Tirés de mon cahier 7 : Visages

15 08 75 
     Le film d'Ingmar Bergman La Prison exerce toujours son pouvoir.
     Elle a dix-sept ans, de grands yeux pâles, tristes et résolus, un front soucieux que toujours ride la surprise devant la cruauté, devant la tendresse.
     Ce visage, est-ce un hasard, est un peu le visage de la jeune femme  de Dies Irae  (Karl Dreyer) : dans les yeux clairs, jeunes et usés, la même surprise désapprobatrice à la fois enfantine et désillusionnée, la même sévérité directe du front plissé par la réflexion.
     Un processus de mort de déclenche.

16 08 76 
     On peut vivre parce qu'on ne trouve pas de raison suffisante pour se tuer. Ou bien, inversement se tuer parce qu'on ne trouve pas de raison suffisante pour vivre.
     Entre les deux, très exactement, très délicatement oscillant, se situe ce que je vois d'Henri C. ( Frère, dans mon Sardanapale)

10 10 75
     Dans le film de Robert Bresson Au hasard Balthazar, il y avait un âne et une fille très triste aux larges prunelles, grande et douce.
     Même devenu grand, un âne a toujours d'un enfant la tête grosse, les pattes pataudes et quelque chose de mystérieux dans sa docilité comme dans ses entêtements...
     Je crois comprendre que dans ce film l'âne figurait une enfance très triste, si triste que l'on ne s'en dégage pas.

Je me souviens...

Lans ne m'aimait guère - ne pouvant mieux faire. Je me souviens du temps où je bordais (mélancolie) ce grand lit poussiéreux rue du Bac... La seule chose belle était un film de Dreyer en noir et blanc, et aussi cette ville - Paris. L'été venait, mais il planait tel un cerf-volant dans le ciel - loin des yeux. Restaient les livres dans les renfoncements des rayons.
Je descendais faire les courses - il faisait lourd.
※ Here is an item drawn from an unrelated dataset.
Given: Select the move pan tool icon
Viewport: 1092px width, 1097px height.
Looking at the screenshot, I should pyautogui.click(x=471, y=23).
Août murait les devantures de bois et de fer; la chaussée, les trottoirs, étaient vides, les arbres des quais tout au bout remués en rêve... Je ne pensais pas au bonheur en ce temps-là mais seulement, par jeu presque sans conséquence, à mourir.

En gare

Voilà voyons, dix ans, vingt ans que je vis dans une gare, ma valise à la main. Des marches de train j'en ai monté et descendu comme personne, j'ai poussé ma valise dans des couloirs et des couloirs. Mais je n'ai rien vu. J'ai vécu debout assise couchée sur un quai entre deux trains, entre les mécaniciens qui tâtaient la ferraille et les voyageurs qui arrivaient et partaient, parmi les valises des gens et le bruit de leurs souliers de voyage, dans le brouhaha des hauts-parleurs, le tintamarre des chariots de valises, les sifflements, grincements, entrechoquements de toutes sortes... J'ai fait pourtant des connaissances. Ils avaient des maisons, des familles, des métiers, ils s'étonnaient de me voir descendre.

                             

La chenille fiancée

 

J'étais une chenille à ventouses en quête d'amour. Triste et onduleuse. Honteuse.

Tantôt j’attaquais mes ventouses, tantôt les poils noirs de mon dos.

Sotte, me dit mon bien-aimé et nous nous fiançâmes. Quel papillon feras-tu si tu t'arraches tout.